**TASK STATEMENT:** Write out, without any change, the lines in the material below that run from the line with "has height=1232, width=977." through the line with "Click the 'Configure", both included.
· · · · · · ·
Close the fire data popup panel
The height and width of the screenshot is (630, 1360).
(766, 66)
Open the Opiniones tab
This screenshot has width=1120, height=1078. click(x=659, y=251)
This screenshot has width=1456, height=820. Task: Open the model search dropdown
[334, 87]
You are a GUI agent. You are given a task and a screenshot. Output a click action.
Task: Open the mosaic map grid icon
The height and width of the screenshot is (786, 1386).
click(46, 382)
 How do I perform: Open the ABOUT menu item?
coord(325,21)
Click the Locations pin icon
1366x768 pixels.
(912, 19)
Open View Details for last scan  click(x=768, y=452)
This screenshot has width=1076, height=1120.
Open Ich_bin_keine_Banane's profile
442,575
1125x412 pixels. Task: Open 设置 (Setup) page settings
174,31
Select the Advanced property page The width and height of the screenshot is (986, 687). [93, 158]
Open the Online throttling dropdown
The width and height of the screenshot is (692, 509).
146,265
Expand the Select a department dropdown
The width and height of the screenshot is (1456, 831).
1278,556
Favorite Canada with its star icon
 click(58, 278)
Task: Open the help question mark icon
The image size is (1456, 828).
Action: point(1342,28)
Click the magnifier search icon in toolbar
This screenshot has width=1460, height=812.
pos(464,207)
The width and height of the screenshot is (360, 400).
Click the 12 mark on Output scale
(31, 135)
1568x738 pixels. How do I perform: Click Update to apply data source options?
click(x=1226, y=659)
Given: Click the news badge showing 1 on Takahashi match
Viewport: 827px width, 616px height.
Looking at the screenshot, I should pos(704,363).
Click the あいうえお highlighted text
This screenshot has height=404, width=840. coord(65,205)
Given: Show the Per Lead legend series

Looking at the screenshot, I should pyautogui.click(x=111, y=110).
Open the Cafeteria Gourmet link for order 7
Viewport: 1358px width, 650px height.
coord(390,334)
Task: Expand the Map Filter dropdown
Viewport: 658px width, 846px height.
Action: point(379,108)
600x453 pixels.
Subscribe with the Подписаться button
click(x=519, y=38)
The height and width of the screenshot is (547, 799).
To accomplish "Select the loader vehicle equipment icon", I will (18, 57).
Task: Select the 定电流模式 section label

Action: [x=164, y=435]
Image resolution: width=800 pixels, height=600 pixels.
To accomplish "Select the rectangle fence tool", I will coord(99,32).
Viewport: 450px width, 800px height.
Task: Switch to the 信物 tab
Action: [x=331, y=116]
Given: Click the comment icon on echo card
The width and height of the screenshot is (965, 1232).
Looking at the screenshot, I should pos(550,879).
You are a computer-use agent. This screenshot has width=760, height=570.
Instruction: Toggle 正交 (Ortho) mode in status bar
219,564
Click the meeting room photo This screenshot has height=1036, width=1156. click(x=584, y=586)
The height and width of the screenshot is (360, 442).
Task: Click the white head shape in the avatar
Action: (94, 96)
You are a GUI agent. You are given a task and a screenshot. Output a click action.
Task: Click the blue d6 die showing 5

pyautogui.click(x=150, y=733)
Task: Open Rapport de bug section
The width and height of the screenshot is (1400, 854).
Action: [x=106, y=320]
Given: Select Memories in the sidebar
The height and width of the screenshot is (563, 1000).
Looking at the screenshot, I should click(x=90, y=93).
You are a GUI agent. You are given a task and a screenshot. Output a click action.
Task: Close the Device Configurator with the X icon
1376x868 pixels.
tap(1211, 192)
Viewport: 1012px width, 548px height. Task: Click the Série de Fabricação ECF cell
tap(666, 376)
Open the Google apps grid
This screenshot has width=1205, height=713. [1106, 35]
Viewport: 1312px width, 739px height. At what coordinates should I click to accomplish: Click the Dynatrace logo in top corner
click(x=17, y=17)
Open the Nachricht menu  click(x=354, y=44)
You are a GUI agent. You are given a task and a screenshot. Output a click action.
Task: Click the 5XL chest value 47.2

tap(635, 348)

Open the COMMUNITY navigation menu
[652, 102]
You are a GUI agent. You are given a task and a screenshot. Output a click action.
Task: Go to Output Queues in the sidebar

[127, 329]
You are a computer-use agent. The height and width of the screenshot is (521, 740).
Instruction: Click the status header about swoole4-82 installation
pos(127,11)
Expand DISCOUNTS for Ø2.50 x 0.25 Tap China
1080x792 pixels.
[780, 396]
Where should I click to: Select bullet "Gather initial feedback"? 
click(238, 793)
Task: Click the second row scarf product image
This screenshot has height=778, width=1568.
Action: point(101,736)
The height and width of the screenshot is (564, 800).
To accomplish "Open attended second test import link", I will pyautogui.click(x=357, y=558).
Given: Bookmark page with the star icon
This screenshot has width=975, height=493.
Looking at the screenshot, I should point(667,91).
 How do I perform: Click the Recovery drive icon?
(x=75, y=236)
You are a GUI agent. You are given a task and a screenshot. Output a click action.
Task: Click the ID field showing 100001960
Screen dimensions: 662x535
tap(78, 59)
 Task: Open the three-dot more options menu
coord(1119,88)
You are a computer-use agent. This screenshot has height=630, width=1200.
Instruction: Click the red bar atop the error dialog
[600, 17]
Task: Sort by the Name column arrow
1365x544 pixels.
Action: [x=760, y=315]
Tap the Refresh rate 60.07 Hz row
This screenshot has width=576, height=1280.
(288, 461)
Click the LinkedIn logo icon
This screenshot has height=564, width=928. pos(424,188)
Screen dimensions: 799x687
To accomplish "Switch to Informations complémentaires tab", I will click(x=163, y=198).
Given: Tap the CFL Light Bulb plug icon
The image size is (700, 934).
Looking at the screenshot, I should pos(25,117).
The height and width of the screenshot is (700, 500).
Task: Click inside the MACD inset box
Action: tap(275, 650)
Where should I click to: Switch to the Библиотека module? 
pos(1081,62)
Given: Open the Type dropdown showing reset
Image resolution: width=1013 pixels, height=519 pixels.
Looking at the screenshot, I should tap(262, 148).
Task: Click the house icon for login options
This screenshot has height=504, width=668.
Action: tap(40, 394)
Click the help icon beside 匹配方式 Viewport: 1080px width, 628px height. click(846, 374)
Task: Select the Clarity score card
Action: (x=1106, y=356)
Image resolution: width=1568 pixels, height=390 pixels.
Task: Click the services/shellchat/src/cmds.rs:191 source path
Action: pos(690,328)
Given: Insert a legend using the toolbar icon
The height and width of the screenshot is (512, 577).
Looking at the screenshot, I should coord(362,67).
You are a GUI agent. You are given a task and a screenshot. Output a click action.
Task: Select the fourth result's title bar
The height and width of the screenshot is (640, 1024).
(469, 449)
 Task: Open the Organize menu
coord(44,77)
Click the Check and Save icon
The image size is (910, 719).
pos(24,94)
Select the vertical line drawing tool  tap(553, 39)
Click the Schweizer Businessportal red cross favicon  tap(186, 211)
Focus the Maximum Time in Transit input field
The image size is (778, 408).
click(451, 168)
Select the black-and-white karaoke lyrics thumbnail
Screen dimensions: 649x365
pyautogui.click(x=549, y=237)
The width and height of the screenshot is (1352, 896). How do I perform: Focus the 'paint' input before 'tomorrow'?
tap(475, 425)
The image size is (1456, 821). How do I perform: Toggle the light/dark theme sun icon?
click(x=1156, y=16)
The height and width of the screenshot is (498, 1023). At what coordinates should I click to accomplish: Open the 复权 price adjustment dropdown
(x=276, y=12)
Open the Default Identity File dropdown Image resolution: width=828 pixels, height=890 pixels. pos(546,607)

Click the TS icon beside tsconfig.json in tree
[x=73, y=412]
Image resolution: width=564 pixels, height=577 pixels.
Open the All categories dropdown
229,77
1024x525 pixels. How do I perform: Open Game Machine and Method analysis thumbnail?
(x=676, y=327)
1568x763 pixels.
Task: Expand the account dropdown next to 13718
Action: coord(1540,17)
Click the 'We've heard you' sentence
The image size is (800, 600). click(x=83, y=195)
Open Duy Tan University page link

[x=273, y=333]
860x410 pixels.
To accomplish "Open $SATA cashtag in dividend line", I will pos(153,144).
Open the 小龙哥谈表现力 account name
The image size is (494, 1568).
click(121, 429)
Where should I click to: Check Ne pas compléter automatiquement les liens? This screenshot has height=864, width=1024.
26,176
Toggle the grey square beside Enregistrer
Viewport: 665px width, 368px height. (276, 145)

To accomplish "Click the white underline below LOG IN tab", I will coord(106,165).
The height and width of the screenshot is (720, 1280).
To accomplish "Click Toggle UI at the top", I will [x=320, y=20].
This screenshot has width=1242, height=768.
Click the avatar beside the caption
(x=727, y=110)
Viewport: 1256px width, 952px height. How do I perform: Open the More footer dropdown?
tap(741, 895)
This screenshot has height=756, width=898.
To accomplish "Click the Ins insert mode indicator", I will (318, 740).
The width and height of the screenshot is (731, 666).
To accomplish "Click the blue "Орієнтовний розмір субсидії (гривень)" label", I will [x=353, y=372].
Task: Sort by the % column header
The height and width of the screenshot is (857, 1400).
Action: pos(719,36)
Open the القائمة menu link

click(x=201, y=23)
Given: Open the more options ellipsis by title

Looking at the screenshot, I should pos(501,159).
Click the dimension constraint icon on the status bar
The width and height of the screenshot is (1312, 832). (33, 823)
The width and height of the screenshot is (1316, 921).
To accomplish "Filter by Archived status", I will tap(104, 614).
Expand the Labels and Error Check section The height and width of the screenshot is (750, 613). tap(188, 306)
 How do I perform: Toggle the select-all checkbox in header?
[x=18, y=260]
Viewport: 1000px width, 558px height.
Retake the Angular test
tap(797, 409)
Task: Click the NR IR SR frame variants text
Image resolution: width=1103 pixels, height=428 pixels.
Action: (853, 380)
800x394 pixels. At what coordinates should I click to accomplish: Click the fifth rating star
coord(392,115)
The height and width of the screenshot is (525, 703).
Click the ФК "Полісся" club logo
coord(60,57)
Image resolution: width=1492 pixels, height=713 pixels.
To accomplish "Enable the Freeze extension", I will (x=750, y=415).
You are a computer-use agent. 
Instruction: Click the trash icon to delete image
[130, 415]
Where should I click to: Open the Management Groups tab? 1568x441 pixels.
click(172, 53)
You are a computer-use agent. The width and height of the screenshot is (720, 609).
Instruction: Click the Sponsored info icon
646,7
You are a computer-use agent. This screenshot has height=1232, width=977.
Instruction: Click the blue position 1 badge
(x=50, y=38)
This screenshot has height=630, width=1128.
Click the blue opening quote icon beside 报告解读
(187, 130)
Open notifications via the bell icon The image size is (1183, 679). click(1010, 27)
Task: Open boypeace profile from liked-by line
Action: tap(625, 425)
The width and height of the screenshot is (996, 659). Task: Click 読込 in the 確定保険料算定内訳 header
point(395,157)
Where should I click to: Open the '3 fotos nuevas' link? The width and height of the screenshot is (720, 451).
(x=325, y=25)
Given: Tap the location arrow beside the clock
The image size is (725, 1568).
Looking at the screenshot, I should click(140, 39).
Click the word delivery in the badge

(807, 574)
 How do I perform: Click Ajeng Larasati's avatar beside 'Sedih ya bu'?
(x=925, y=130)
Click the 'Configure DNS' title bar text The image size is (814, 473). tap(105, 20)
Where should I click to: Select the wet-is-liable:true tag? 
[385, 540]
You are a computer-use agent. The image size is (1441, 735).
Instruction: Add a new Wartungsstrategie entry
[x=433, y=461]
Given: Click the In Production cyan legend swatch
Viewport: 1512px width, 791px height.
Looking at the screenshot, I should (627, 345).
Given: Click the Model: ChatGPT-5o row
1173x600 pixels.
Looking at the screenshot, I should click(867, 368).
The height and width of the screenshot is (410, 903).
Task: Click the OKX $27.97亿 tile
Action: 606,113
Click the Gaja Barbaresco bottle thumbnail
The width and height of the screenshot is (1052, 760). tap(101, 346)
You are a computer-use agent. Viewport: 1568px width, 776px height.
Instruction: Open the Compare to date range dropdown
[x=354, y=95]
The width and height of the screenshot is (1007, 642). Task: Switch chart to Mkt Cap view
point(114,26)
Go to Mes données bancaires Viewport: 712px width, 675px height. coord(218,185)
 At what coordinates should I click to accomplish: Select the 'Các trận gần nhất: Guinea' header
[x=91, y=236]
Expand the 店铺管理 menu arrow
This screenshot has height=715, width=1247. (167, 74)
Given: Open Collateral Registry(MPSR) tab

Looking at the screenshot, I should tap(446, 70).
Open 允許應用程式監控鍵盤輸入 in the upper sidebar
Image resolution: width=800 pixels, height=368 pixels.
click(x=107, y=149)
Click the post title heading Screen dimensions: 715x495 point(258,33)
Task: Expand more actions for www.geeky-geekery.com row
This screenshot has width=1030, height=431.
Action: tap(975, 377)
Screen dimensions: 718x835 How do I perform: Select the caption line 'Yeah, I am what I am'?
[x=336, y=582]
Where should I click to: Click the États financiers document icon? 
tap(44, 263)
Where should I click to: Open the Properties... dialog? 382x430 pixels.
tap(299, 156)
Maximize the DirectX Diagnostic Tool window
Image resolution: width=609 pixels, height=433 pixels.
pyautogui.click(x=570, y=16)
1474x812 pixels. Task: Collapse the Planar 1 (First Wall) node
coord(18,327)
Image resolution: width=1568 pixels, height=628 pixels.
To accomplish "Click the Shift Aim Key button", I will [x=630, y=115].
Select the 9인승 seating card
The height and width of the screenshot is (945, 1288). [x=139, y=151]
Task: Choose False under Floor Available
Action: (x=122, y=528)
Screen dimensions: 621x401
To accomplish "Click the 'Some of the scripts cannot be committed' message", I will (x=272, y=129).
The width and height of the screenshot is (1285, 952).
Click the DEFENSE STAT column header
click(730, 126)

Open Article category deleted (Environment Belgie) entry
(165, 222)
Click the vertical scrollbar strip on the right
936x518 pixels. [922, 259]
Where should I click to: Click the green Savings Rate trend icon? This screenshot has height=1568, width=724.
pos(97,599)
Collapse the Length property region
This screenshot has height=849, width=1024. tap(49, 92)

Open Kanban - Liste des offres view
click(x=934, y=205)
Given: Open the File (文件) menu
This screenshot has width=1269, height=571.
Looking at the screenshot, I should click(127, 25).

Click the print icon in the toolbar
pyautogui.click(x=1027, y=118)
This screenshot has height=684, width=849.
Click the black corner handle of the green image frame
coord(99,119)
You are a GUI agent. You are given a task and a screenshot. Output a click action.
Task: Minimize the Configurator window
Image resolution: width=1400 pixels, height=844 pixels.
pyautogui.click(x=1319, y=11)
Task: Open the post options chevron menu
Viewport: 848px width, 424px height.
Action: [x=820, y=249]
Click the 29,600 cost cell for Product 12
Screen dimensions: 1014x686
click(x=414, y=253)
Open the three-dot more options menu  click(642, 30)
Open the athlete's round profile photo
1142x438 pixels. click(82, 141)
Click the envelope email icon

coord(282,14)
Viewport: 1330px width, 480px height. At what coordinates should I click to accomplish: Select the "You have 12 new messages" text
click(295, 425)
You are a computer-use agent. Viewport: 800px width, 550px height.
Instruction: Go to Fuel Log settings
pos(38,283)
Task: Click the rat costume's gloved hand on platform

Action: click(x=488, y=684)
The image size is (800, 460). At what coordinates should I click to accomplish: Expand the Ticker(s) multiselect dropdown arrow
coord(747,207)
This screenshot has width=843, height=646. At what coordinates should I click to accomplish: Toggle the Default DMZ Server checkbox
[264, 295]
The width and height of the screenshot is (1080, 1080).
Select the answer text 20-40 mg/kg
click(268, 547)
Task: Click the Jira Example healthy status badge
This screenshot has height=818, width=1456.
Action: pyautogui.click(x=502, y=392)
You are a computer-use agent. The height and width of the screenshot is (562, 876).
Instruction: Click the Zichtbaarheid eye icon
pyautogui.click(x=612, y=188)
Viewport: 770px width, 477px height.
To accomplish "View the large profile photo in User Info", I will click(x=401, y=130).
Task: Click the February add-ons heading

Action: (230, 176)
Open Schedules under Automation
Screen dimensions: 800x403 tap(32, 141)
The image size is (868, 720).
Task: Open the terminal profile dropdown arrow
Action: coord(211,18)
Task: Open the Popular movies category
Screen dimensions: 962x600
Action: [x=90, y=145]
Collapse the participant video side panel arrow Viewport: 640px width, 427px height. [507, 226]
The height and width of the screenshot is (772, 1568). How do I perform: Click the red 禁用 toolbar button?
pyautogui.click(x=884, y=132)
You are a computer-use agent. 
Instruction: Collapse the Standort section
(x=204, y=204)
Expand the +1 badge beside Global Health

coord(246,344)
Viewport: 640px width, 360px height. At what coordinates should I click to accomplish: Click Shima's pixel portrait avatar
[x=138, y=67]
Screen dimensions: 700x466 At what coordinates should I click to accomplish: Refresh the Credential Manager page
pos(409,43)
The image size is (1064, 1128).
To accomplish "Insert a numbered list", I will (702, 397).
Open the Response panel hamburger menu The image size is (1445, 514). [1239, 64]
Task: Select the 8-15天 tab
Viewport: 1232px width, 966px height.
· · · · · · ·
**REPLY:**
You are a computer-use agent. This screenshot has height=1232, width=977.
Instruction: Click the blue position 1 badge
(x=50, y=38)
This screenshot has height=630, width=1128.
Click the blue opening quote icon beside 报告解读
(187, 130)
Open notifications via the bell icon The image size is (1183, 679). click(1010, 27)
Task: Open boypeace profile from liked-by line
Action: tap(625, 425)
The width and height of the screenshot is (996, 659). Task: Click 読込 in the 確定保険料算定内訳 header
point(395,157)
Where should I click to: Open the '3 fotos nuevas' link? The width and height of the screenshot is (720, 451).
(x=325, y=25)
Given: Tap the location arrow beside the clock
The image size is (725, 1568).
Looking at the screenshot, I should click(140, 39).
Click the word delivery in the badge

(807, 574)
 How do I perform: Click Ajeng Larasati's avatar beside 'Sedih ya bu'?
(x=925, y=130)
Click the 'Configure DNS' title bar text The image size is (814, 473). tap(105, 20)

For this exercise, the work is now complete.